Fomos pegos de surpresa
"Fomos pegos de surpresa. Não sabíamos desta caso", afirma o administrador geral do Hospital do Câncer de Londrina, Edmilson Garcia. Ele alega que a instituição tem uma tabela própria para atendimento oncológico e que, por isso, não poderia ter participado de uma negociação coletiva com os demais. "Sempre procuramos preservar os parceiros nas nossas negociações. Nunca deixamos de atender os servidores, nunca houve rescisão de contrato", afirma.
A assessoria de imprensa do Hospital Evangélico disse que a instituição se surpreendeu com a decisão do conselho, que o processo é antigo, e que a assessoria jurídica está verificando o que houve. Segundo a assessoria, o hospital jamais negou atendimento aos pacientes da Caapsml.
O funcionário Adalberto Rubens, do Hospital Ortopédico, também afirmou que a instituição se surpreendeu com a notícia. E disse que não conhecia o teor do processo. A Santa Casa apresentou a mesma alegação, por meio da assessoria. E garantiu que nunca deixou de atender os servidores.

• _TAREFAS PROPOSTAS_:
• 1. Resuma o trecho em duas frases.
• 2. Retome o trecho sobre a reação dos hospitais e dê continuidade a ele a partir do ponto em que termina.

• _AMOSTRA DO MATERIAL_:
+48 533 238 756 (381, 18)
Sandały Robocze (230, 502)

• _GABARITO_:
• 1. Representantes do Hospital do Câncer de Londrina, do Hospital Evangélico, do Hospital Ortopédico e da Santa Casa declararam ter sido surpreendidos, e o Hospital do Câncer alegou possuir tabela própria para atendimento oncológico, o que o impediria de participar de uma negociação coletiva com os demais. O Hospital do Câncer, o Hospital Evangélico e a Santa Casa garantiram nunca ter deixado de atender os servidores ou os pacientes da Caapsml.

• 2.
Denilson Novaes, superintendente da Caapsml, também não sabia do processo até ontem. Mas alega ter buscado informações e descoberto que o plano de saúde viveu um momento conturbado com os prestadores naquela época. "Mas houve acordo e tudo ficou resolvido, temos uma excelente relação com os hospitais", afirma. De acordo com ele, "alguns" servidores se sentiram prejudicados porque não foram atendido em "alguns" hospitais e procuraram o Procon que fez a denúncia.
A reportagem não conseguiu contato com Gerson da Silva, coordenador do Procon de Londrina à época. (N.B.)